Read through the listing below and return only the lines containing "agent".

_EXERCISE DATA_
****
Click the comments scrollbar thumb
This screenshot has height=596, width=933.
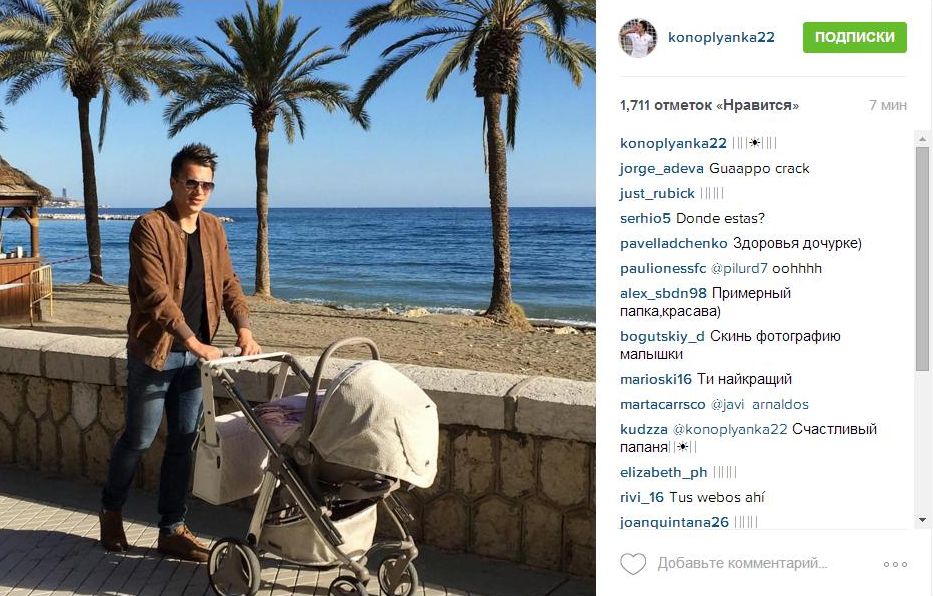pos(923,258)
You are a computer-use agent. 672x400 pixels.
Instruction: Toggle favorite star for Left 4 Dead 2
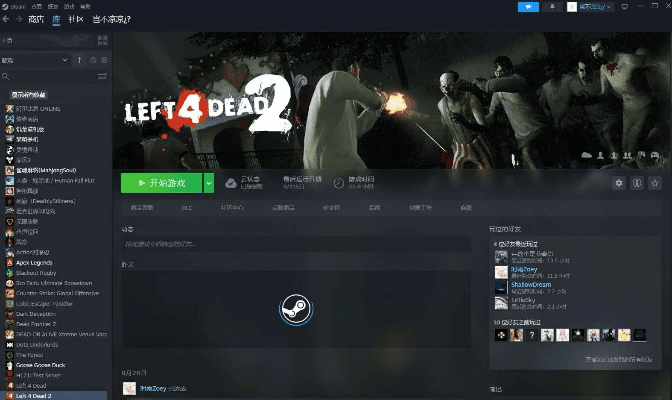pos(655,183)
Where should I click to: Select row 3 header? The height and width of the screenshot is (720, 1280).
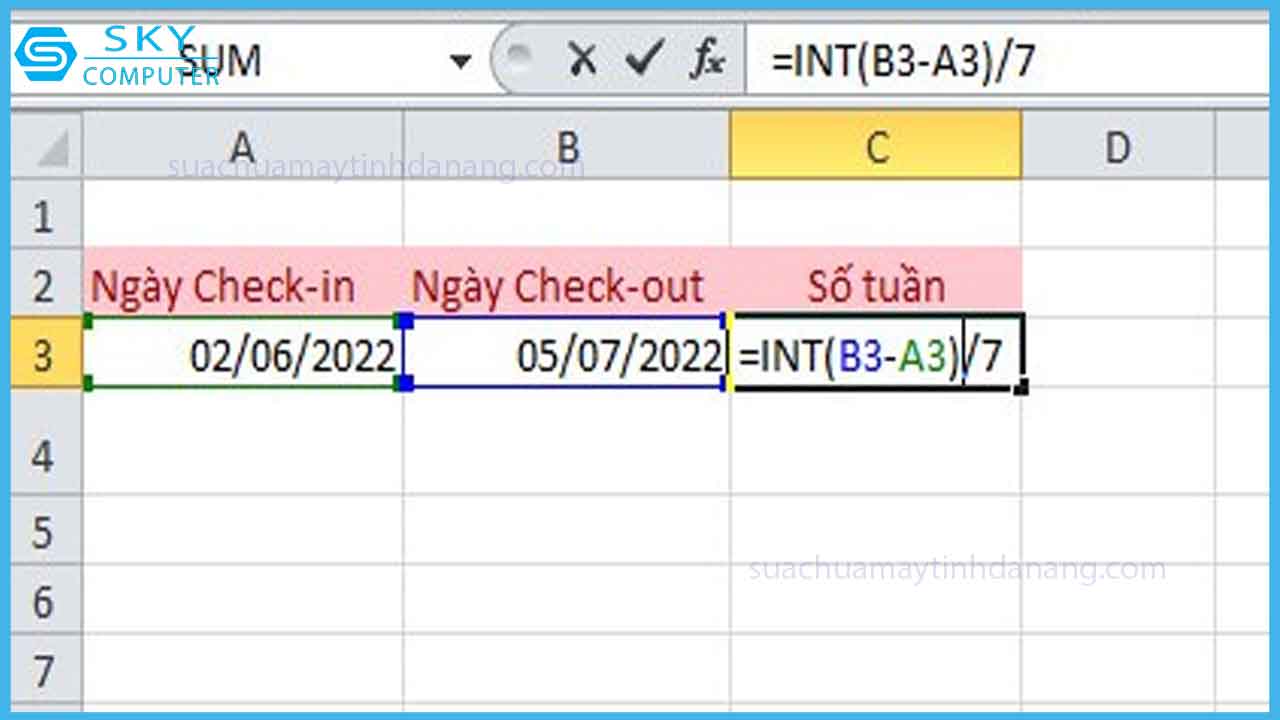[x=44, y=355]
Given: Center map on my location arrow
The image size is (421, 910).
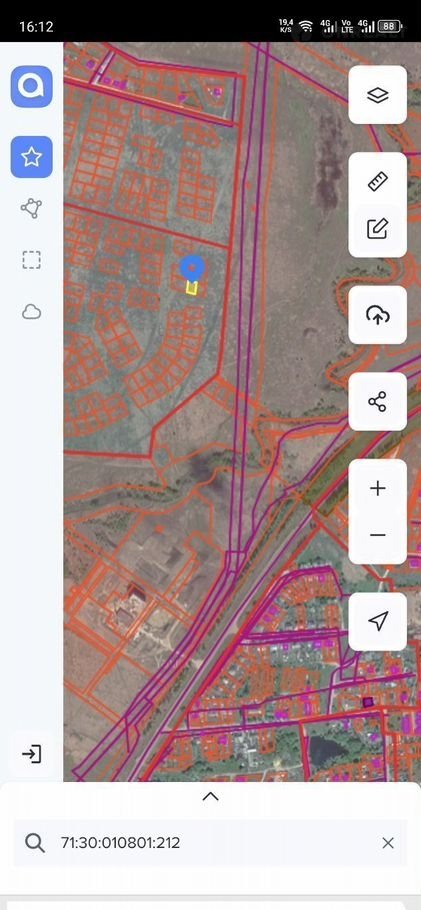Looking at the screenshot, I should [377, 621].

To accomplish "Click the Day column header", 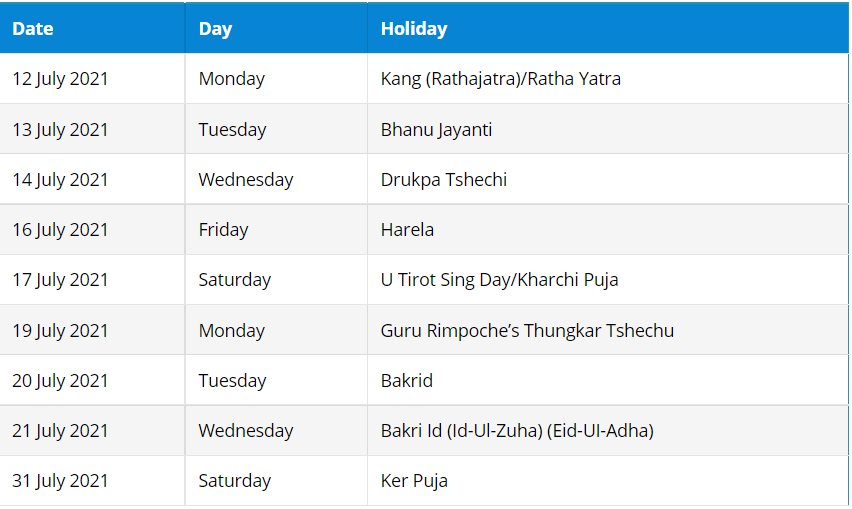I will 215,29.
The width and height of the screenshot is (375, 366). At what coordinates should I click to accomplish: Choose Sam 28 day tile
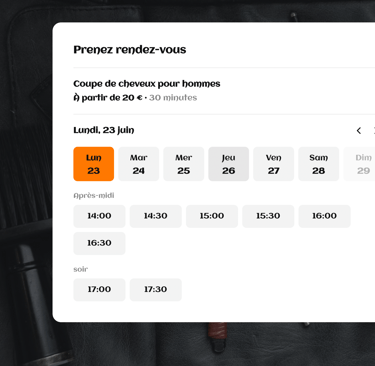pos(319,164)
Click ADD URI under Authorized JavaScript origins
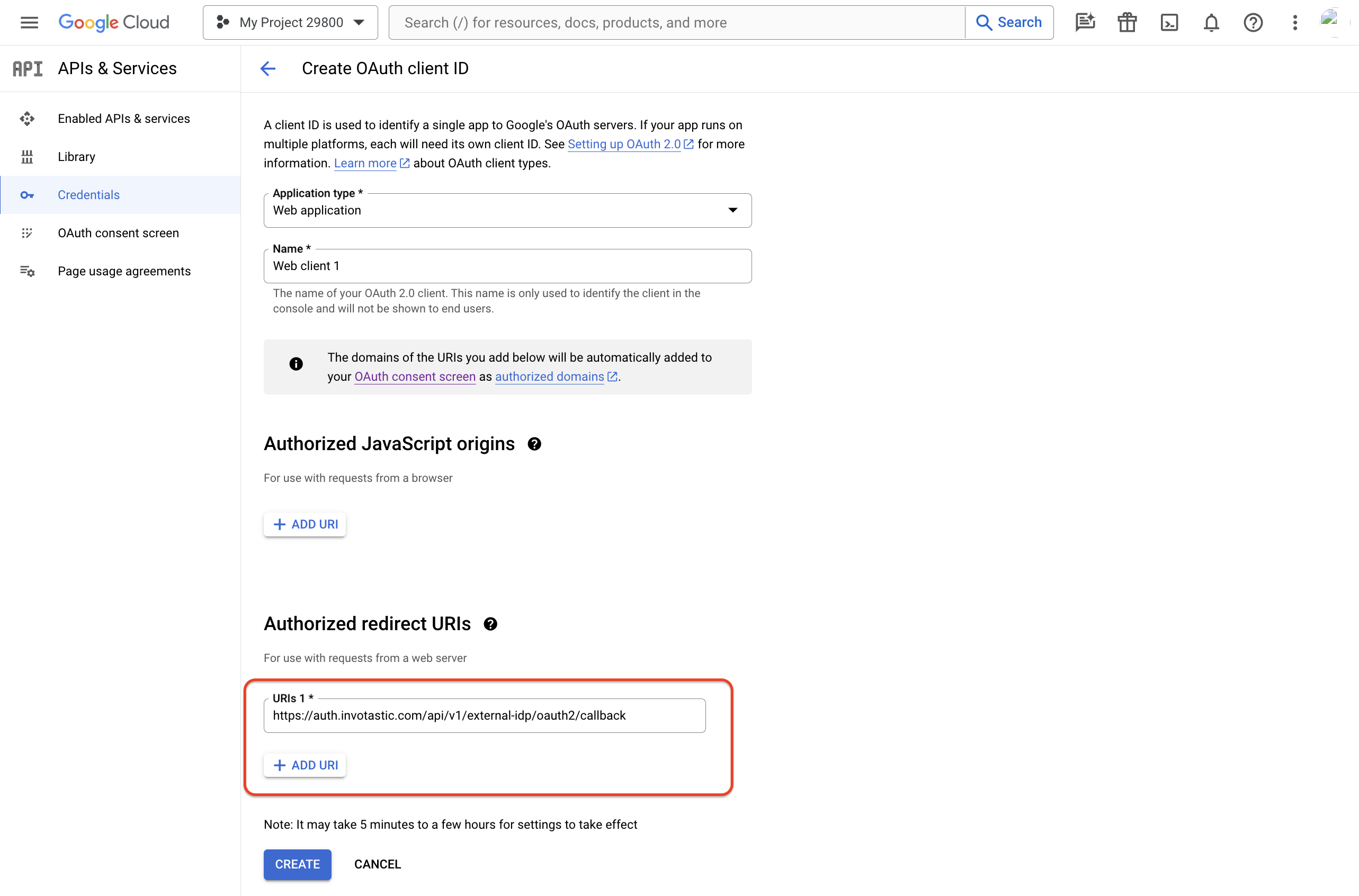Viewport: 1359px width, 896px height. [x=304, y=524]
****
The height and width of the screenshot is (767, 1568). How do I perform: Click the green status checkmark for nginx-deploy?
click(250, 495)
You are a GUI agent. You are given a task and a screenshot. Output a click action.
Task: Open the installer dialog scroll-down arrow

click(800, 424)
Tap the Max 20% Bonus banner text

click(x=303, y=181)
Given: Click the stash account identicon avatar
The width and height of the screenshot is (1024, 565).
****
_ANSWER SPACE_
You are a computer-use agent. 672x400 pixels.
You are a GUI agent. You are given a task and a screenshot. Output a click action.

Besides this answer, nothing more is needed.